§ Task to carry out
Because the material must match the original, reproduce every line of it exactly.

"""

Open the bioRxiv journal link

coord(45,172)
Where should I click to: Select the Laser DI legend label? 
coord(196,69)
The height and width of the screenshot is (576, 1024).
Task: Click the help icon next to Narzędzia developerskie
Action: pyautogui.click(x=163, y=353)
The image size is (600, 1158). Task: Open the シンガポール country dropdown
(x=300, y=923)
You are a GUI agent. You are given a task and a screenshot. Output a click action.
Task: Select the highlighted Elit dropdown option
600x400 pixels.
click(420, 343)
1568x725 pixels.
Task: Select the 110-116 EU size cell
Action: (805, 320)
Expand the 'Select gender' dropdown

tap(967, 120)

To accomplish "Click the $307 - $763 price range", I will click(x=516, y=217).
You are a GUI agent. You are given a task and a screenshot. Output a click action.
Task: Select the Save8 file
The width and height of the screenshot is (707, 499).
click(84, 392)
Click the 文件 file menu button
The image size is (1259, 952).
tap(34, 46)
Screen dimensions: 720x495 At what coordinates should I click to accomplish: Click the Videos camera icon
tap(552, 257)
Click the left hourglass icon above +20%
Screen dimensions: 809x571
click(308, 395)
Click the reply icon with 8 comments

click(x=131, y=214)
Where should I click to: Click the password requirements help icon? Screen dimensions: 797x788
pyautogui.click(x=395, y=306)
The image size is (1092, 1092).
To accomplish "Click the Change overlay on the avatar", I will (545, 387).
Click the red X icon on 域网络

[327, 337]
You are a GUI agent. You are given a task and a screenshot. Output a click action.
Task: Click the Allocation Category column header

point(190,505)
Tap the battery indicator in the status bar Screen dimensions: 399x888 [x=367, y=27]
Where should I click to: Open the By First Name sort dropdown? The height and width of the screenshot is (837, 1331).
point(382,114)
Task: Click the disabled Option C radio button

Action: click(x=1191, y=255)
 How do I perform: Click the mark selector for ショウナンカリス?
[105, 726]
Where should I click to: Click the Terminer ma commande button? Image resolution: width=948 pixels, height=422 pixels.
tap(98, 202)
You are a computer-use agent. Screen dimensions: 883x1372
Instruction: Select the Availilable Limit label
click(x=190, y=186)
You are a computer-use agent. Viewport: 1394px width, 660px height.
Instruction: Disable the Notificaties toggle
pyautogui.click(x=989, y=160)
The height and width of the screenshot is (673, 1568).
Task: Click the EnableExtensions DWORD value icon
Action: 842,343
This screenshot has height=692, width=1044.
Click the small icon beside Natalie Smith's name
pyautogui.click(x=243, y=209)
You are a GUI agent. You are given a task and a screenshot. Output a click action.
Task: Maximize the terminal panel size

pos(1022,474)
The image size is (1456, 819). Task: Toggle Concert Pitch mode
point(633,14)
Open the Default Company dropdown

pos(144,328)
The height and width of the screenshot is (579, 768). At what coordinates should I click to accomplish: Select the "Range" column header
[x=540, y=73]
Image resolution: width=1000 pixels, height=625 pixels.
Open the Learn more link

"""

§ Problem solution
Open the bioRxiv journal link

coord(45,172)
Where should I click to: Select the Laser DI legend label? 
coord(196,69)
The height and width of the screenshot is (576, 1024).
Task: Click the help icon next to Narzędzia developerskie
Action: pyautogui.click(x=163, y=353)
The image size is (600, 1158). Task: Open the シンガポール country dropdown
(x=300, y=923)
You are a GUI agent. You are given a task and a screenshot. Output a click action.
Task: Select the highlighted Elit dropdown option
600x400 pixels.
click(420, 343)
1568x725 pixels.
Task: Select the 110-116 EU size cell
Action: (805, 320)
Expand the 'Select gender' dropdown

tap(967, 120)

To accomplish "Click the $307 - $763 price range", I will click(x=516, y=217).
You are a GUI agent. You are given a task and a screenshot. Output a click action.
Task: Select the Save8 file
The width and height of the screenshot is (707, 499).
click(84, 392)
Click the 文件 file menu button
The image size is (1259, 952).
tap(34, 46)
Screen dimensions: 720x495 At what coordinates should I click to accomplish: Click the Videos camera icon
tap(552, 257)
Click the left hourglass icon above +20%
Screen dimensions: 809x571
click(308, 395)
Click the reply icon with 8 comments

click(x=131, y=214)
Where should I click to: Click the password requirements help icon? Screen dimensions: 797x788
pyautogui.click(x=395, y=306)
The image size is (1092, 1092).
To accomplish "Click the Change overlay on the avatar", I will (545, 387).
Click the red X icon on 域网络

[327, 337]
You are a GUI agent. You are given a task and a screenshot. Output a click action.
Task: Click the Allocation Category column header

point(190,505)
Tap the battery indicator in the status bar Screen dimensions: 399x888 [x=367, y=27]
Where should I click to: Open the By First Name sort dropdown? The height and width of the screenshot is (837, 1331).
point(382,114)
Task: Click the disabled Option C radio button

Action: click(x=1191, y=255)
 How do I perform: Click the mark selector for ショウナンカリス?
[105, 726]
Where should I click to: Click the Terminer ma commande button? Image resolution: width=948 pixels, height=422 pixels.
tap(98, 202)
You are a computer-use agent. Screen dimensions: 883x1372
Instruction: Select the Availilable Limit label
click(x=190, y=186)
You are a computer-use agent. Viewport: 1394px width, 660px height.
Instruction: Disable the Notificaties toggle
pyautogui.click(x=989, y=160)
The height and width of the screenshot is (673, 1568).
Task: Click the EnableExtensions DWORD value icon
Action: 842,343
This screenshot has height=692, width=1044.
Click the small icon beside Natalie Smith's name
pyautogui.click(x=243, y=209)
You are a GUI agent. You are given a task and a screenshot. Output a click action.
Task: Maximize the terminal panel size

pos(1022,474)
The image size is (1456, 819). Task: Toggle Concert Pitch mode
point(633,14)
Open the Default Company dropdown

pos(144,328)
The height and width of the screenshot is (579, 768). At what coordinates should I click to accomplish: Select the "Range" column header
[x=540, y=73]
Image resolution: width=1000 pixels, height=625 pixels.
Open the Learn more link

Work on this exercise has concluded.